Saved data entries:
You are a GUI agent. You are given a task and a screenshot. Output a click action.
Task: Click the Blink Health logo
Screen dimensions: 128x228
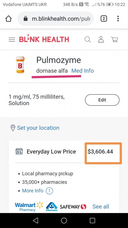[44, 39]
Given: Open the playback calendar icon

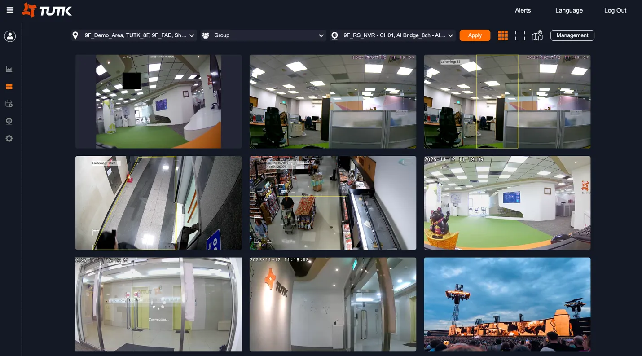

◆ **GOAL OF THE EXERCISE**
Could you set down every record above word for word, leaving out the pictures?

◆ **ANSWER TO THIS PROBLEM**
You are a GUI agent. You are given a task and a screenshot. Output a click action.
Task: Click the Blink Health logo
Screen dimensions: 128x228
[44, 39]
Given: Open the playback calendar icon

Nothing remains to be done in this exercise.